Publication details

Menstrual and Reproductive Factors, Hormone Use, and Risk of Pancreatic Cancer: Analysis From the International Pancreatic Cancer Case-Control Consortium (PanC4)

Authors

LUJAN-BARROSO Leila ZHANG Wei OLSON Sara H. GAO Yu-Tang YU Herbert BAGHURST Peter A. BRACCI Paige M. BUENO-DE-MESQUITA Bas H. FORETOVÁ Lenka GALLINGER Steven HOLCATOVA Ivana JANOUT Vladimir JI Bu-Tian KURTZ Robert C. LA VECCHIA Carlo LAGIOU Pagona LI Donghui MILLER Anthony B. SERRAINO Diego ZATONSKI Witold RISCH Harvey A. DUELL Eric J.

Year of publication 2016
Type Article in Periodical
Magazine / Source Pancreas
MU Faculty or unit

Faculty of Medicine

Citation
Doi http://dx.doi.org/10.1097/MPA.0000000000000635
Field Oncology and hematology
Keywords pancreatic cancer; menstrual and reproductive factors; exogenous hormones; hysterectomy; consortium
Description Objectives We aimed to evaluate the relation between menstrual and reproductive factors, exogenous hormones, and risk of pancreatic cancer (PC). Methods Eleven case-control studies within the International Pancreatic Cancer Case-control Consortium took part in the present study, including in total 2838 case and 4748 control women. Pooled estimates of odds ratios (ORs) and their 95% confidence intervals (CIs) were calculated using a 2-step logistic regression model and adjusting for relevant covariates. Results An inverse OR was observed in women who reported having had hysterectomy (ORyesvs.no, 0.78; 95% CI, 0.67-0.91), remaining significant in postmenopausal women and never-smoking women, adjusted for potential PC confounders. A mutually adjusted model with the joint effect for hormone replacement therapy (HRT) and hysterectomy showed significant inverse associations with PC in women who reported having had hysterectomy with HRT use (OR, 0.64; 95% CI, 0.48-0.84).

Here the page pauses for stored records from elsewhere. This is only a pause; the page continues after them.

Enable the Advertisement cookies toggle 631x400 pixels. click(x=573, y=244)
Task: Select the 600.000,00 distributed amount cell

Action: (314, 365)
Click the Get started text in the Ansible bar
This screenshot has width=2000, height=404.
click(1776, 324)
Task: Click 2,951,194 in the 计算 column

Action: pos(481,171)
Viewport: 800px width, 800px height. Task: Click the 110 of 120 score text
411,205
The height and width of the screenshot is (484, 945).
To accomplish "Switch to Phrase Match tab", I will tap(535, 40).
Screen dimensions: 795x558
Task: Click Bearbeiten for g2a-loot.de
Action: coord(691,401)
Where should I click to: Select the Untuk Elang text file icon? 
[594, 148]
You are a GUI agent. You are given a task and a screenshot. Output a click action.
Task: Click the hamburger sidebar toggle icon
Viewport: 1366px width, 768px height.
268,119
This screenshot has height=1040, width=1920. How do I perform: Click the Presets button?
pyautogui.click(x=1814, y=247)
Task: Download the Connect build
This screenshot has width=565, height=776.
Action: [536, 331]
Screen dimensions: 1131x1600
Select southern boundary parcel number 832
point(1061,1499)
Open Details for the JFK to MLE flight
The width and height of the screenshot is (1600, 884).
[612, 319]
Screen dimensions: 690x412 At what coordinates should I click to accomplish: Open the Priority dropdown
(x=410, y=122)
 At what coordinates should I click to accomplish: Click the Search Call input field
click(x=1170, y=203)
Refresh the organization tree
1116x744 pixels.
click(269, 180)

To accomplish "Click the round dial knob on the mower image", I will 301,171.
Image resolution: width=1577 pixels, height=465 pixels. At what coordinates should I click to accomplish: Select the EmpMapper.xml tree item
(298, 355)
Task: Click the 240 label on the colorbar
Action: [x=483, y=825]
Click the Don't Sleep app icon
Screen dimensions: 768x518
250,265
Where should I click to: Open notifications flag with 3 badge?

Conclusions Our large pooled analysis suggests that women who have had a hysterectomy may have reduced risk of PC. However, we cannot rule out that the reduced risk could be due to factors or indications for having had a hysterectomy. Further investigation of risk according to HRT use and reason for hysterectomy may be necessary.